YOUR INSTRUCTIONS: Reproduce the material starting with the line containing "Where should I click to: Click the OTHERS" and continuing through the line containing "point(68,74)", scaling every coordinate in the answers by 0.5 and rounding to whole numbers, with halves rounded up. Keep all other wording unchanged and give only these lines.

Rows from a dataset
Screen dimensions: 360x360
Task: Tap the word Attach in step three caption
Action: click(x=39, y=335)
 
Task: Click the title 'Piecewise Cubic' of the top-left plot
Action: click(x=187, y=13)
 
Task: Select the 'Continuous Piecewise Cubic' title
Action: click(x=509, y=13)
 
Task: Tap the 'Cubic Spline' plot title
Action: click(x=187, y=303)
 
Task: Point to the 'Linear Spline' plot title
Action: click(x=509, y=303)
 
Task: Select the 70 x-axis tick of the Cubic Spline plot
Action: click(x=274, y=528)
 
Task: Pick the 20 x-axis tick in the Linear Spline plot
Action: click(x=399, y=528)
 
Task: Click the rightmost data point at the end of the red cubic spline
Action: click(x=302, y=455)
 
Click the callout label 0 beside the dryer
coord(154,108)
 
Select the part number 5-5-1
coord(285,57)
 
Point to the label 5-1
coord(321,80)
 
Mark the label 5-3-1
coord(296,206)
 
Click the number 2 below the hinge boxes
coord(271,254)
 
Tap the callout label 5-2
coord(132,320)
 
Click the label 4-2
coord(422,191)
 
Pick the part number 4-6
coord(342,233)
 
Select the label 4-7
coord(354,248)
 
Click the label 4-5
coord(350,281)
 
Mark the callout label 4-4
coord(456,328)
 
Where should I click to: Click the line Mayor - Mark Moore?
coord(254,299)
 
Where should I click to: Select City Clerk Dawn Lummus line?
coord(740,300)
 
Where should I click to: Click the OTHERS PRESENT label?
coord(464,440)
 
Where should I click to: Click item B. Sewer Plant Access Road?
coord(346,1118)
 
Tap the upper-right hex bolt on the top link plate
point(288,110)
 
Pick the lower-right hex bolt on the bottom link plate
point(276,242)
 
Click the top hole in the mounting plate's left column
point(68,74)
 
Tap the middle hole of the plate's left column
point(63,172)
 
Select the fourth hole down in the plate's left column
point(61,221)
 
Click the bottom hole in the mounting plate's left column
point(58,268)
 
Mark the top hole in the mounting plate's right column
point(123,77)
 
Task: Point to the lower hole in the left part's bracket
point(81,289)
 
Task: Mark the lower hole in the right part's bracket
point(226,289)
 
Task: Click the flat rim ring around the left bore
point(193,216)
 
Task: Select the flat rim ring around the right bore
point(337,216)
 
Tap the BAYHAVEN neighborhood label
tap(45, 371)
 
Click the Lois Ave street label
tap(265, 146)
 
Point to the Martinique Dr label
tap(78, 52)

EXERCISE RESPONSE:
Where should I click to: Click the OTHERS PRESENT label?
coord(232,220)
 
Where should I click to: Click item B. Sewer Plant Access Road?
coord(173,559)
 
Tap the upper-right hex bolt on the top link plate
point(144,55)
 
Pick the lower-right hex bolt on the bottom link plate
point(138,121)
 
Click the top hole in the mounting plate's left column
point(34,37)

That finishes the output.